I have a female friend, 5’7” and 400#. Her doctor was CERTAIN she would have DM2 or at least be pre-diabetic. To the doctor’s shock, She didn’t, and wasn’t.

Why?

My friend additionally reported “sleeping like a bear”. (She also didn't have sleep apnea.) But her dentist had an interesting finding. The interior of her throat was so wide, he was afraid of losing his instruments down her throat.

The first order, root cause of sleep apnea is a narrow or collapsable airway, which either anatomically of functionally collapses during sleep.

So, let’s take it to the next step: what are the second order causes of A narrow airway or collapsable airway?
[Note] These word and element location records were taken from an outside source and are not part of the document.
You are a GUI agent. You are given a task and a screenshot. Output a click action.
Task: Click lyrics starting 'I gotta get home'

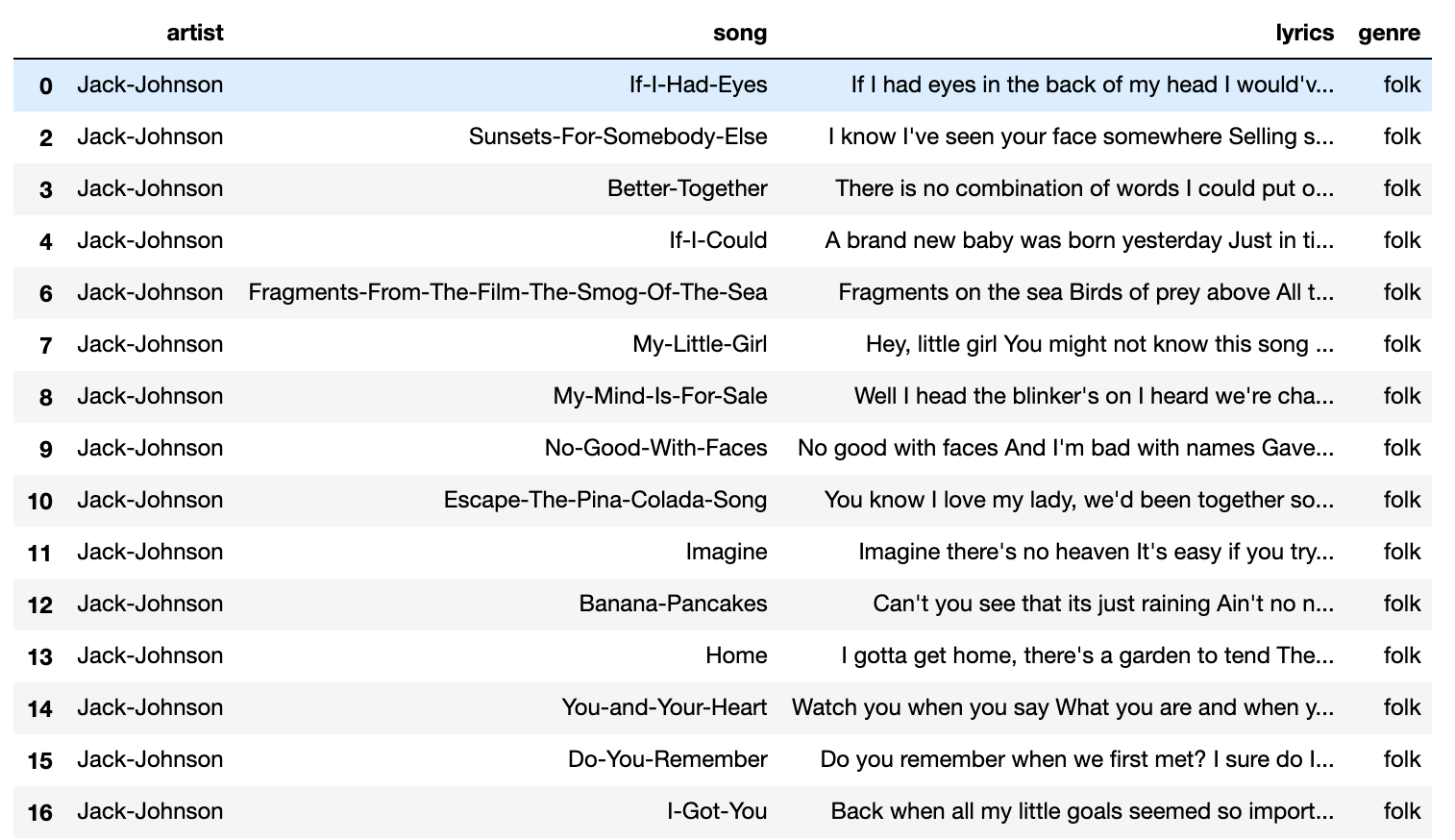[x=1087, y=655]
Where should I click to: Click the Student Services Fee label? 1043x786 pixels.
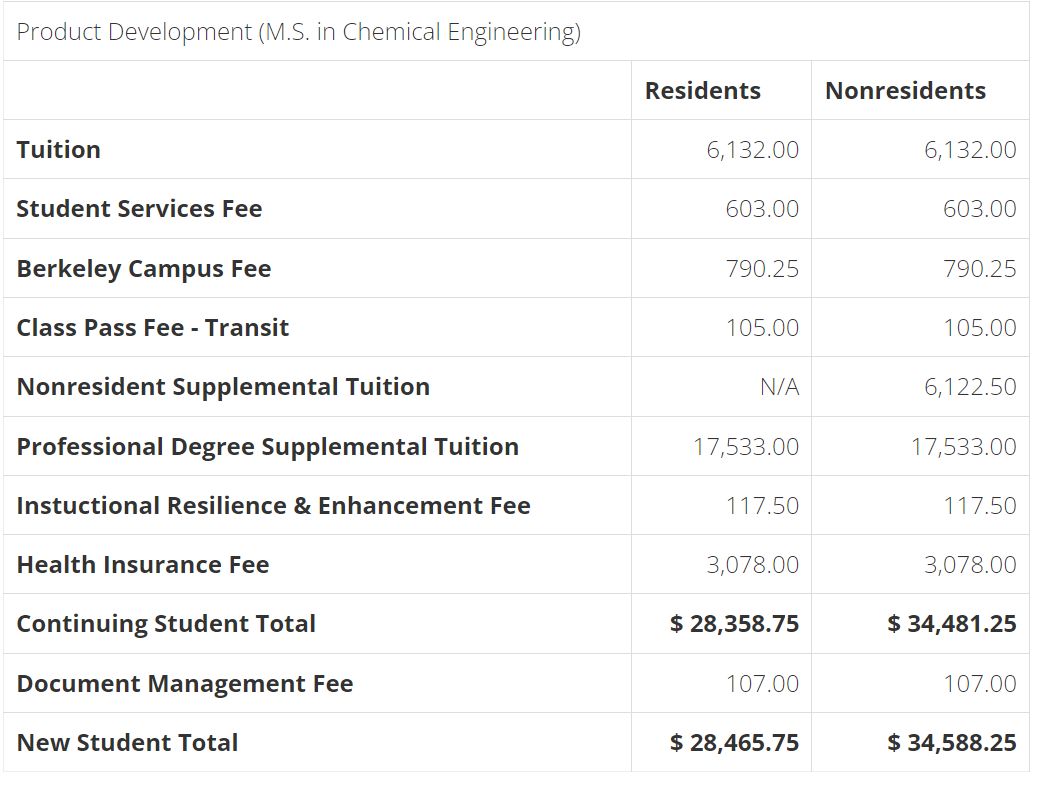(139, 209)
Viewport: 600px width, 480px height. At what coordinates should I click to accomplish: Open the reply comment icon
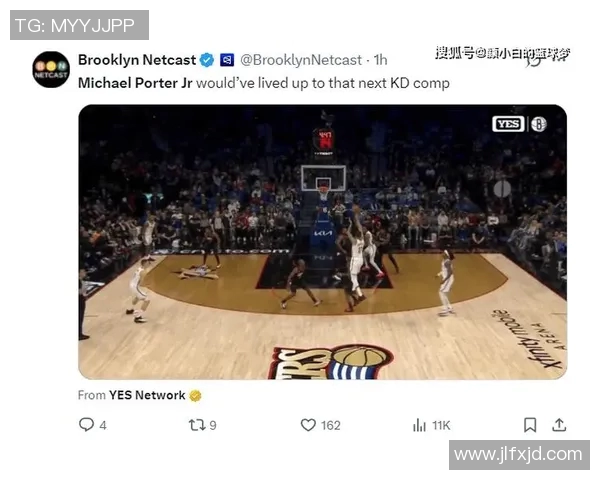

The second order causes are several, among them:

1) a narrow face and/or high arched palate will result in a narrow airway in the left to right dimension;

2) a square jaw and/or receding chin will result in a narrow airway, top to bottom.

Add the loss of muscle tone that occurs during REM and you have an airway that will occlude.
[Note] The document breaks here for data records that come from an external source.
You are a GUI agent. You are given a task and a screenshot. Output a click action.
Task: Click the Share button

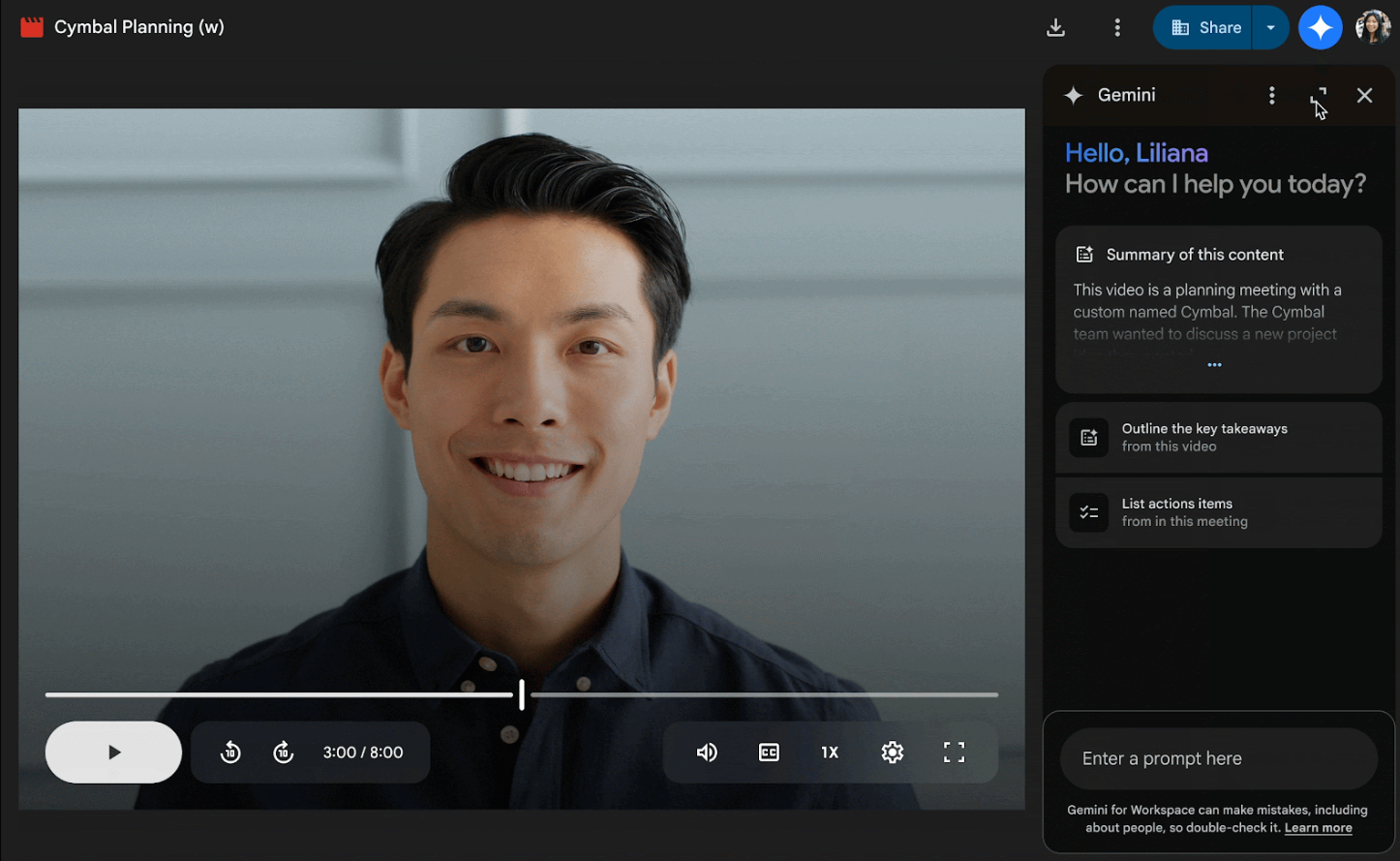tap(1203, 27)
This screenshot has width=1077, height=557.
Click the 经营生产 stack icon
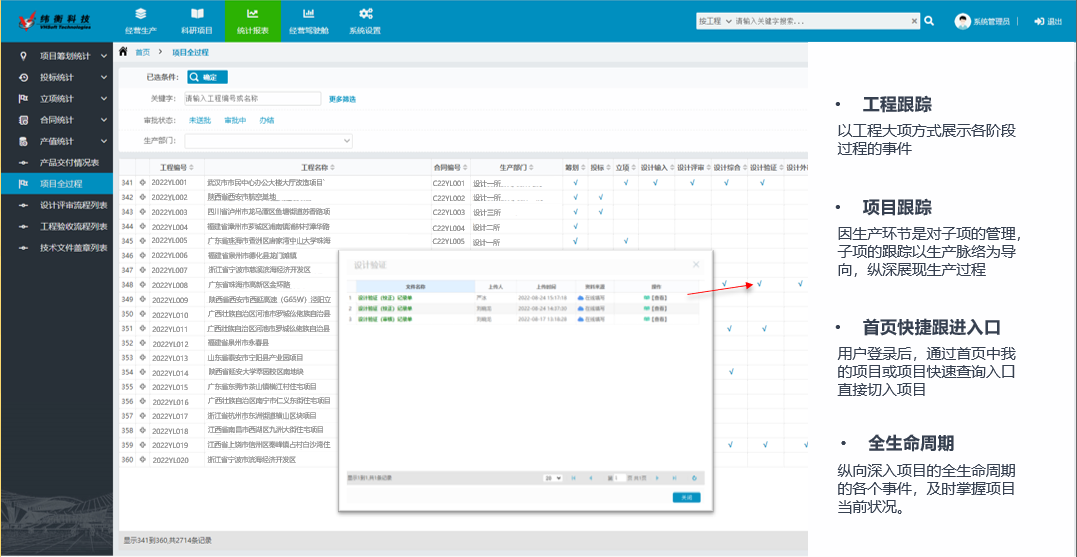140,14
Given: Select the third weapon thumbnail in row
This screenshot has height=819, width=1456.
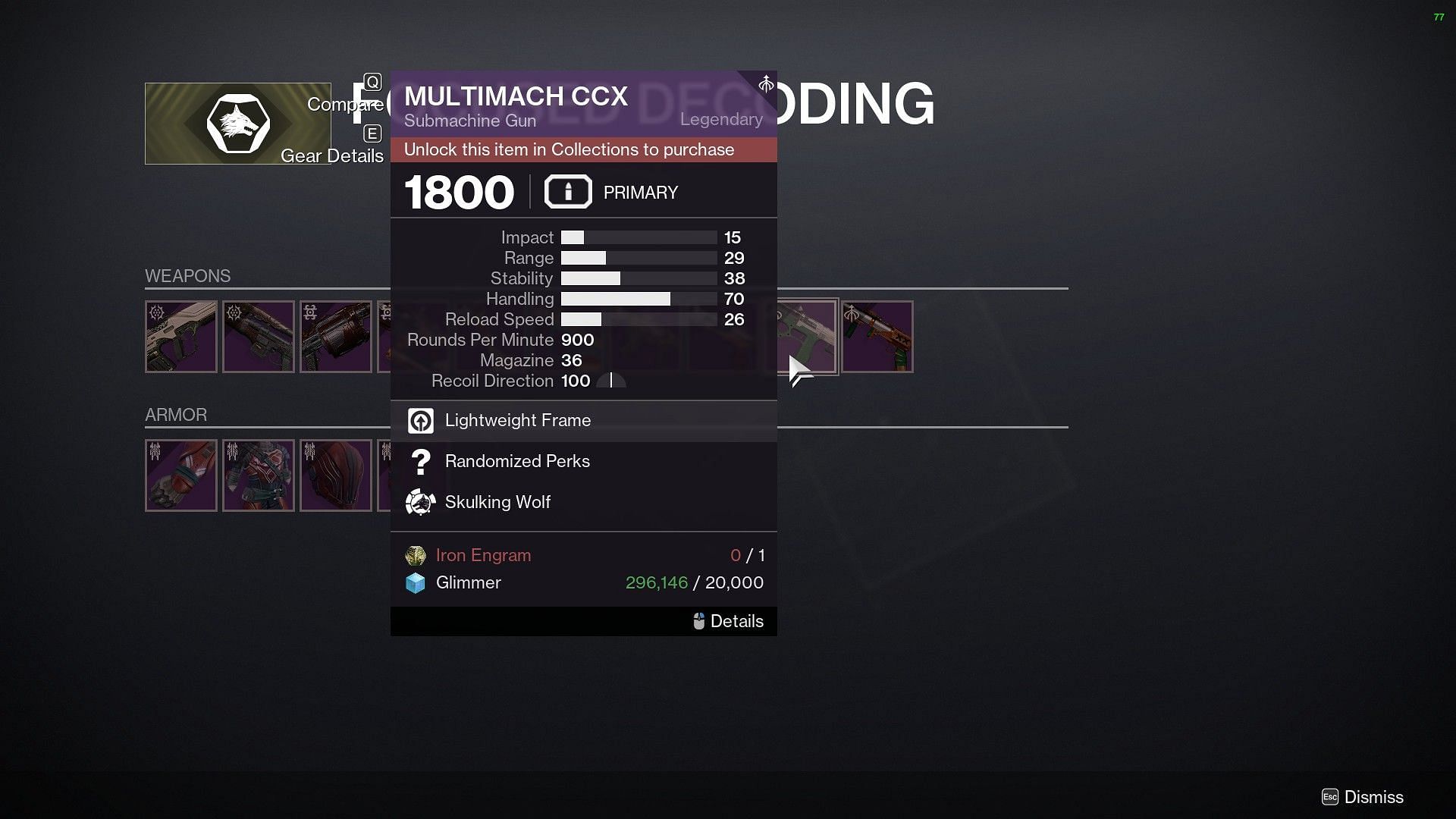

Take thirty or forty years of undiagnosed (and hence untreated sleep apnea) and even the the most stalwart and self-disciplined will be hard put to avoid weight gain. And, of course, that will often further narrow the airway, making the SA worse.

The heritable anatomical causes are the reason SA runs in families.

Medicine has no idea how many people had the sleep apnea before the weight gain, because they aren't looking for it.

Besides, it is easier to blame the victim-than to deal with the costs and implementation strategies for societal-wide mass screening and testing for a condition for which many patients will not accept the gold standard treatment, PAP, anyway.

But the rich who have SA are routinely testing and treating their children, because they are on to this. The first line of treatment in children is to remove the tonsils and adenoids, followed by palate expansion and orthodonture, if necessary. Those measures alone sometimes result in “a cure”, although it may not be life long.

But even if the “cure” doesn't hold, it will moderate the AHI, allowing PAP treatment in patients who might otherwise require higher pressures than an ordinary APAP can provide. If you have SA, have your family members tested young, and then retested throughout life.

Can obesity, alone, cause SA? At the margin, certainly. Fatty deposits can narrow the airway. But the fundamental problem is the airway dimension and patency. (There are also neurological causes of loss of muscle tone in the airway.)

But I had severe SA at a very young age with a BMI of 19 and I know a lot of other people with the same experience. It’s just next to impossible to get diagnosed if you are some combination of young, thin, and female.